- [Task goal] For the data below, restate word for word only the lines from the line containing "Open the Tools menu" through the line containing "1024x748 pixels.", both ends included.

[Available records]

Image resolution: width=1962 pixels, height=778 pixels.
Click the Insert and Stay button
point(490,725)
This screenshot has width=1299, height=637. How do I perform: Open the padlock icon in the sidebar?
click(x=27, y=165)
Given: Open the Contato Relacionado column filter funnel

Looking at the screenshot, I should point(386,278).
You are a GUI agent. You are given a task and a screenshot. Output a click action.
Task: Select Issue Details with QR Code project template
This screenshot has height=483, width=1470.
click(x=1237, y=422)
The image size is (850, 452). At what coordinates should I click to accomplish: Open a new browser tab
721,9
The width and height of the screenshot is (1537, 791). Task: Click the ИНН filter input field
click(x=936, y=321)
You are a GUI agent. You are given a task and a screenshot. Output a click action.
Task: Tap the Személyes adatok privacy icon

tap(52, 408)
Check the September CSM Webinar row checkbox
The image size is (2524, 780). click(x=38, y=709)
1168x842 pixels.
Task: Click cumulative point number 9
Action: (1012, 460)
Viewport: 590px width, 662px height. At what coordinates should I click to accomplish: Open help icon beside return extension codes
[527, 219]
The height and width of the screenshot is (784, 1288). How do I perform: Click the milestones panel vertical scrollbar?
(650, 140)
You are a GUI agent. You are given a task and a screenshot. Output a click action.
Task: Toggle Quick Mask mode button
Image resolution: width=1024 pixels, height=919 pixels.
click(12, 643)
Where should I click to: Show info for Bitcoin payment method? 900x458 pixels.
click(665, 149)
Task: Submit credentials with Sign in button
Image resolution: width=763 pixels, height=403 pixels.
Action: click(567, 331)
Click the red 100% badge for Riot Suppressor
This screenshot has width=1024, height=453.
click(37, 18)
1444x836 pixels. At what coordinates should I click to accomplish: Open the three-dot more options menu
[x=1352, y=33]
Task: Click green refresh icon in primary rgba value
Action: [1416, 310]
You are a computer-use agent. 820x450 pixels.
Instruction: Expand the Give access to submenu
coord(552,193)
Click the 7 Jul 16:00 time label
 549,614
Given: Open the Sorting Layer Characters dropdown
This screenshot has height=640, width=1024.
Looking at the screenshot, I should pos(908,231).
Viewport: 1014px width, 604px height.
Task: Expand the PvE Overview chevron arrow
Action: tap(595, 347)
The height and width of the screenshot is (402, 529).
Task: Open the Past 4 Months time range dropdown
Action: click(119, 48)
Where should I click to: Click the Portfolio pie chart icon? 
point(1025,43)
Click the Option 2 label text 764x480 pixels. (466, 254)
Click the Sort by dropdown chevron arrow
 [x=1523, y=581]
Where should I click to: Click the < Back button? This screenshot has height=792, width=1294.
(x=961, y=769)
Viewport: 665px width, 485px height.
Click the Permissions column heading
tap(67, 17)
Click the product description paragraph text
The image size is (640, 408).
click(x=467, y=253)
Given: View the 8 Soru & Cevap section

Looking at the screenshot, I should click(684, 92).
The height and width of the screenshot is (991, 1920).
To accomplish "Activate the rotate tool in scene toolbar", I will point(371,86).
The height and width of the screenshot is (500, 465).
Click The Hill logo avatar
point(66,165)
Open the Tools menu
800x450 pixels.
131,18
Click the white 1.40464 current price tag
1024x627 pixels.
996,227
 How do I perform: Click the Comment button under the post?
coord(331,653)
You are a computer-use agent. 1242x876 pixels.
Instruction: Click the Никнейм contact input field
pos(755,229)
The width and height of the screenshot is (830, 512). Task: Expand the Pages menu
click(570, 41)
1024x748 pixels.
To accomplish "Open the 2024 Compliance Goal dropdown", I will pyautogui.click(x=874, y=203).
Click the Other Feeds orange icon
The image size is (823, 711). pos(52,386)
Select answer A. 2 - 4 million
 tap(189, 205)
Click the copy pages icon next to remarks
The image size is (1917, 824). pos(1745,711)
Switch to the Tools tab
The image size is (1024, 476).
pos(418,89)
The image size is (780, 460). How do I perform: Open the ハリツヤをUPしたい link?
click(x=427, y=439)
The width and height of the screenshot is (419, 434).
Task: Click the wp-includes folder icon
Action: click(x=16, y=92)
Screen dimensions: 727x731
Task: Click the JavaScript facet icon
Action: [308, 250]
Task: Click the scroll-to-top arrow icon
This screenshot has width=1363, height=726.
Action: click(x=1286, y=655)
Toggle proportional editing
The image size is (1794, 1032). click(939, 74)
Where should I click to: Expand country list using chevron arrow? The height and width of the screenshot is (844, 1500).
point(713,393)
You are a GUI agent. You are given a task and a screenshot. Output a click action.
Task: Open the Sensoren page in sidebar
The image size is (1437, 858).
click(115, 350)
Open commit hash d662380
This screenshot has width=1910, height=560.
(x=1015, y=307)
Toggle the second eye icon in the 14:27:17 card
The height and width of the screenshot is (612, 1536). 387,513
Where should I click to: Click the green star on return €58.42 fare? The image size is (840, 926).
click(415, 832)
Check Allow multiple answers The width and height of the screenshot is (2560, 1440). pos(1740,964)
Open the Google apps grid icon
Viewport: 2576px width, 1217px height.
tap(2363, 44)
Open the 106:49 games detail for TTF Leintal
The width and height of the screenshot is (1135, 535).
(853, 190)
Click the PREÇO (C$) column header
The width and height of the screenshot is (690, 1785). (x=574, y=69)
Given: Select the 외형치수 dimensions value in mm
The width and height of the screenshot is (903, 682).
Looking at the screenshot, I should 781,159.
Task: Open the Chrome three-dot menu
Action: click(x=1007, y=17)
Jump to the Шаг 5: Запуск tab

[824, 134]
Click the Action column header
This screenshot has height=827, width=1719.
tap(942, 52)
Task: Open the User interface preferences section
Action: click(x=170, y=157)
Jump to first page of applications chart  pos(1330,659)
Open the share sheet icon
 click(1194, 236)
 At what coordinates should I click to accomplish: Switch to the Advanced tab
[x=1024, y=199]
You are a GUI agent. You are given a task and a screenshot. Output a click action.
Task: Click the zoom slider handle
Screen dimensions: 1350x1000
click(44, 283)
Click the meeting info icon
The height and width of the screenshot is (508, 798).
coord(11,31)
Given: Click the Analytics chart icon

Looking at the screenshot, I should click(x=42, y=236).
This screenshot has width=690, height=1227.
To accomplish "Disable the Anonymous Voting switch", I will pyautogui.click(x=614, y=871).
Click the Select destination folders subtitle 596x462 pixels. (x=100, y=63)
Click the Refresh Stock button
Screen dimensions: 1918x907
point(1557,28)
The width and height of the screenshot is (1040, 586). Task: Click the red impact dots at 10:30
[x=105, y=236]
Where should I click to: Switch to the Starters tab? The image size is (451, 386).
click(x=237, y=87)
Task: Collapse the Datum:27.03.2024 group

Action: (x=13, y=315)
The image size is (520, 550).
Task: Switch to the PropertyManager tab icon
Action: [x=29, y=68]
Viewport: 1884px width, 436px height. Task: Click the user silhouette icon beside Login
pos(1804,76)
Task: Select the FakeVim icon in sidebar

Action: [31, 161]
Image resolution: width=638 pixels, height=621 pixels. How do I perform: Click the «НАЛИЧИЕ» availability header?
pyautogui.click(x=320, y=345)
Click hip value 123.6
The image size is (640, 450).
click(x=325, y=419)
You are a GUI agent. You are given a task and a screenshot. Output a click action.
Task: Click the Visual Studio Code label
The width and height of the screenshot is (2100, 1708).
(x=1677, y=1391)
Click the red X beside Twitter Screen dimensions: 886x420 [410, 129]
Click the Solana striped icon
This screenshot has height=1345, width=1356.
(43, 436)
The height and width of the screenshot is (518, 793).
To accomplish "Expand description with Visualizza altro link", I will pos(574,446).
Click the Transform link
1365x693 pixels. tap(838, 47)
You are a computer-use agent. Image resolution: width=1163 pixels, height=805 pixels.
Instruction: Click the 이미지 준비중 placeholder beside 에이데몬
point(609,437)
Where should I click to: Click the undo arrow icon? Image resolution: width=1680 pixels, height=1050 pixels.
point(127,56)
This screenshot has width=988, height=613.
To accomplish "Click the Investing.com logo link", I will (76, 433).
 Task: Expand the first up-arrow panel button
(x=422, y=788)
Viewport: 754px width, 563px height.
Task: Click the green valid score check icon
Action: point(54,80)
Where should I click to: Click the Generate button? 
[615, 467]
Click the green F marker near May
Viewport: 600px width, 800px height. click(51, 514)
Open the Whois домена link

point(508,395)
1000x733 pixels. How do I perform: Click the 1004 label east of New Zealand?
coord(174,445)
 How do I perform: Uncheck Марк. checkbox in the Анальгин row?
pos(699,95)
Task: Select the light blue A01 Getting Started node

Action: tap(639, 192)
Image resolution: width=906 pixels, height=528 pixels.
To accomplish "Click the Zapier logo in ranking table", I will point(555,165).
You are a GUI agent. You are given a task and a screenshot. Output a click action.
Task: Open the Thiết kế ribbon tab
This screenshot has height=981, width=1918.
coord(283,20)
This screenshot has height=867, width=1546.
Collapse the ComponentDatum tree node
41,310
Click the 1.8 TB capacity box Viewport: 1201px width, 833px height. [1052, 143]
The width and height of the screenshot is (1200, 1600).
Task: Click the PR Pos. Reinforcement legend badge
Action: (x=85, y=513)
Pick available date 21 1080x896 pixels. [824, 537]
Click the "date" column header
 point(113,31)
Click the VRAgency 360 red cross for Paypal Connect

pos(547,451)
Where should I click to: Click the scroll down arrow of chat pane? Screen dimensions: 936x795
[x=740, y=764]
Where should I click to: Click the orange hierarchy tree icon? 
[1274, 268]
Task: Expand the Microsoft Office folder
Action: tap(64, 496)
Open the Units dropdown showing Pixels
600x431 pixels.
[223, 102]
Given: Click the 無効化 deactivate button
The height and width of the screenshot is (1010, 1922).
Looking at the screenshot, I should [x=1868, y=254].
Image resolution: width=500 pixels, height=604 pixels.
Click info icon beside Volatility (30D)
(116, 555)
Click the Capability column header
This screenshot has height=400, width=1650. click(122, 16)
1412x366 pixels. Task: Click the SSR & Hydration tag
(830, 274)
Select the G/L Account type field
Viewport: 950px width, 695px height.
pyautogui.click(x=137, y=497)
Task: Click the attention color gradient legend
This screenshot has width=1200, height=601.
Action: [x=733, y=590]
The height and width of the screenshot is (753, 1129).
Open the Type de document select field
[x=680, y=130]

[/Available records]

- [Task response]
Open the Tools menu
800x450 pixels.
131,18
Click the white 1.40464 current price tag
1024x627 pixels.
996,227
 How do I perform: Click the Comment button under the post?
coord(331,653)
You are a computer-use agent. 1242x876 pixels.
Instruction: Click the Никнейм contact input field
pos(755,229)
The width and height of the screenshot is (830, 512). Task: Expand the Pages menu
click(570, 41)
1024x748 pixels.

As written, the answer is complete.